A Mythological Maine Adventure
The schooner materializing from the fog to the east was as natural a part of the landscape as the spruce trees and granite, the bald eagle and porpoises that had visited us that day.
I chuckled at the ship’s arrival; the scene could not have been more quintessentially Maine. This place on the earth has a mythological resonance for me. I grew up here, and this landscape is imprinted within my psyche, the raw material of which my origin story is comprised.
The fog was rolling back in now after granting us a couple hours of sun on this granite-rimmed island on the coast of Maine. We had danced with the leading edge of the mists as we launched earlier that day, and now they were returning. They obscured the islands to the south and advanced across Eggemoggin Reach as we greeted the stunning schooner and followed it Northwest toward our landing.

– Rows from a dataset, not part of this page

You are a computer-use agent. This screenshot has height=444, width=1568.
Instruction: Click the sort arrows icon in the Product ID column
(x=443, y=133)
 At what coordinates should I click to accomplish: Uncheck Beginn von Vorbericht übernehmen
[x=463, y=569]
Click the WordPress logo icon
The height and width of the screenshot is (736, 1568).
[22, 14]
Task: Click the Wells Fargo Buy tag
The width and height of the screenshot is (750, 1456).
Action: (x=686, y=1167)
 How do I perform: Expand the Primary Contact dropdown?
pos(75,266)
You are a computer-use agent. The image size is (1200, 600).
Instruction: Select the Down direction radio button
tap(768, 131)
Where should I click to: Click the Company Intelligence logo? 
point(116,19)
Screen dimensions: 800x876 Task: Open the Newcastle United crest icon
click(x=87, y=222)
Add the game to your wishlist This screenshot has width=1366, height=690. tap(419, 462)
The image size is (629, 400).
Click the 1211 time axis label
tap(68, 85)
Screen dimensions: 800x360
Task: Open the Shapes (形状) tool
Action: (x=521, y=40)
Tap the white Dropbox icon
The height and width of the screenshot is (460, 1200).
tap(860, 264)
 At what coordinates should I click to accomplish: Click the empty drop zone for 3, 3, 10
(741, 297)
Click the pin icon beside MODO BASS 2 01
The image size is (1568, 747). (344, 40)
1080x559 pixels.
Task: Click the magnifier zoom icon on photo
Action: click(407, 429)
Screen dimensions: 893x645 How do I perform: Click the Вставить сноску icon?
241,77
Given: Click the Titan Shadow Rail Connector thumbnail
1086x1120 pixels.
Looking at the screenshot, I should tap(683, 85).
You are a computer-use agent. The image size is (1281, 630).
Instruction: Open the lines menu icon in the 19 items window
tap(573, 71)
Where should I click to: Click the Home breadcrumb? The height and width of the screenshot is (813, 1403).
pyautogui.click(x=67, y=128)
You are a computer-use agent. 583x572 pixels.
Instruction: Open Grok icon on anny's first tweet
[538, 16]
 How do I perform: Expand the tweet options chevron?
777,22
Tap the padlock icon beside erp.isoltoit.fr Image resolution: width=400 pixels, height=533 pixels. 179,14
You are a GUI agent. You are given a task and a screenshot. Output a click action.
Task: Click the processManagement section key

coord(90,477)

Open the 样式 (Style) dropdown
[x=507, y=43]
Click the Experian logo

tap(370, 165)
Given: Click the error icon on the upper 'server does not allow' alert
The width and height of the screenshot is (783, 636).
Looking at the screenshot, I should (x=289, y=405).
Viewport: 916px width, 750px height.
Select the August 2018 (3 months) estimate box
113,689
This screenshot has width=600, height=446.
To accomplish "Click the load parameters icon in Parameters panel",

Wilderness guide and depth psychologist Betsy Perluss (a guest on The Turning Point Summit) wrote in her dissertation of “landscape archetypes,” and how “a living psychological relationship to landscape is an alchemical one in which both the observer and the landscape are transformed.” In this space between inner and outer, spirit and matter, “landscape becomes dream and psyche regains her footing on terra firma. It is here that one rediscovers the primordial, regenerative, and reciprocal bond between psyche and landscape.”
These words hint at the numinous, awe-inspiring experience that this simple afternoon on the water evoked for me. It was much like paddling through a dream or exploring the fictional world of a cherished novel. Ships like the schooner before us have been plying these waters for centuries, and it seems that in their aesthetic sensitivity and sensibility, those who design and build these functional pieces of art draw upon the archetypal energies which flow through these waters and touch the soul. That’s how natural they feel to me in these waters.
To immerse myself in this experience with my father was indeed a magical and regenerative voyage. We each have an origin story, and the piece of earth upon which we roam in our early years seems to imprint itself indelibly upon the psyche. For me, the salted winds and spruce-studded granite islands of Penobscot Bay make up a sacred landscape which I carry within me wherever else on this Earth I may roam.